20.1 Learning Objectives

20.2 Software collapse

In his blog post on software collapse, Konrad Hinsen outlines the fragile state of scientific software today. While we like to think that our software is robust, in reality it is being constantly revised, expanded, broken, and abandoned, such that our use of any software today is almost certainly doomed to disfunction shortly. Hinsen describes the science software ecosystem as having 4 layers, from totally general operating systems at the bottom, to scientific libraries, discipline-specific libraries, and finally project-specific software at the top. Hinsen states:

There are essentially two tasks that need to be organized and financed: preventing collapse due to changes in layers 1 and 2, and implementing new models and methods as the scientific state of the art advances. These two tasks go on in parallel and are often executed by the same people, but in principle they are separate and one could concentrate on just one or the other.

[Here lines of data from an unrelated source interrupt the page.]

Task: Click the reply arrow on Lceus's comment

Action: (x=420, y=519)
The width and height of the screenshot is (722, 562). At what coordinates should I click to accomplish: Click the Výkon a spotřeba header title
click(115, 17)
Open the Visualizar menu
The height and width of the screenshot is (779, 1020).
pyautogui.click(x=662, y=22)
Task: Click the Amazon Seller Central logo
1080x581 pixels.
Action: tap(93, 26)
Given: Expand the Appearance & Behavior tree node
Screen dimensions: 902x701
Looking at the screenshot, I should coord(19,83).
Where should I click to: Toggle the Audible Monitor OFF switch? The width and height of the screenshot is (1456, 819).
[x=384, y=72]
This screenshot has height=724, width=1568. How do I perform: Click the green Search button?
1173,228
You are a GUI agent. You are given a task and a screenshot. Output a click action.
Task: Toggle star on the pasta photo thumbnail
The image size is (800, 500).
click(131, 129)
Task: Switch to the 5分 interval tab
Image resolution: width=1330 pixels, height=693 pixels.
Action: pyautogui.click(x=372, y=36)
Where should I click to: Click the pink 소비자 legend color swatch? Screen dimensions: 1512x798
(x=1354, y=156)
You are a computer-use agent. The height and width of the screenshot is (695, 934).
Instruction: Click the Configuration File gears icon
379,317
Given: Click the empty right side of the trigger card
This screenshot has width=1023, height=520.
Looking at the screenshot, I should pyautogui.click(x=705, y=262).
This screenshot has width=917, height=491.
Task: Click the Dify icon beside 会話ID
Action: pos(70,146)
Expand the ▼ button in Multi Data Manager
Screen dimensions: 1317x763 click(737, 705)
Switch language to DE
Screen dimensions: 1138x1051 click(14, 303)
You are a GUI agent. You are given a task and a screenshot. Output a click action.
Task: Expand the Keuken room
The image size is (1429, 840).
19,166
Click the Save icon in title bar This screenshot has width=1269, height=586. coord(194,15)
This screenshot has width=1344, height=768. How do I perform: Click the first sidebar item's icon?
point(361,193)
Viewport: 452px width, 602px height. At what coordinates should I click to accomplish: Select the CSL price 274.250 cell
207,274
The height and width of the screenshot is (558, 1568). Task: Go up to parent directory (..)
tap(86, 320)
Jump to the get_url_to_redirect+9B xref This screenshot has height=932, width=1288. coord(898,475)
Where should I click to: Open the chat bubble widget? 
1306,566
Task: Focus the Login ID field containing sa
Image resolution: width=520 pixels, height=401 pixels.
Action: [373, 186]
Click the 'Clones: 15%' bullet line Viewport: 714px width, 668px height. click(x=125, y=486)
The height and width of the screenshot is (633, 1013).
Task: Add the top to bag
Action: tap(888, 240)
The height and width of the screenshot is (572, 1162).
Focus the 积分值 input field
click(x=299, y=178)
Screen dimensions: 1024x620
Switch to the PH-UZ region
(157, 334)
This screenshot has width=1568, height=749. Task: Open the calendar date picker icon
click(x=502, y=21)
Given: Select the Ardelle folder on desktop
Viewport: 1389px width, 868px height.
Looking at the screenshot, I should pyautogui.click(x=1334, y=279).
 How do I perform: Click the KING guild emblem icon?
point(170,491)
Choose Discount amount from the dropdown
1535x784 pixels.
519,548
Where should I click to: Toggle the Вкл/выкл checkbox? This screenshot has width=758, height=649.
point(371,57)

The common problem of both communities is collapse, and the common enemy is changes in the foundations that scientists and developers build on.

While most reproducibility work has focused at the project-specific software level, Hinsen argues that there is tremendous risk deep down in the software ecosystem. There are many examples of compatibility decisions in scientific software that create problems for long-term stability, even if they are the right decision at the time. For example, see the compatbility dicussions from numpy and pandas to get a sense fo the challenges faced when maintaining science software. This issue with abandoned software and lonely maintainers has become a prevalent meme in the open source software world.

20.3 Delaying the inevitable

While software is destined to continue to rot, projects like WholeTale, repo2docker, and Binder are working towards tools that can help capture more of the software stack needed to reproduce computations, thereby enabling us to freeze older versions of software and replay them in compatible combinations. Or, barring full re-execution, at least to understand them. The idea is to take advantage of containerized computing environments, which can be described as ‘software as code’ because containers can be declaratively described in a configuration file. While project-specific software and possibly disciplinary software dependencies might be captured in a requirements.txt file for python, we also need to know all of the details of lower layers, including system libraries and kernel versions. Plus data dependencies, processing workflows, and provenance. And it turns out that these very details can be captured quite effectively in a virtualized container. For example, WholeTale uses container images to record not just project-specific software dependencies, but also operating system details, data dependencies, and runtime provenance.

This is accompished by first configuring a base image that contains core software from layers 1 and 2, and then researchers work within common tools like Jupyter and RStudio to create their scientific products at layers 3 and 4. These can then be captured in virtual environments, which get added to the container configuration, along with key details such as external data dependencies and process metadata. All of this can be serialized as a “Tale”, which is basically an archival package bundled around a container image definition.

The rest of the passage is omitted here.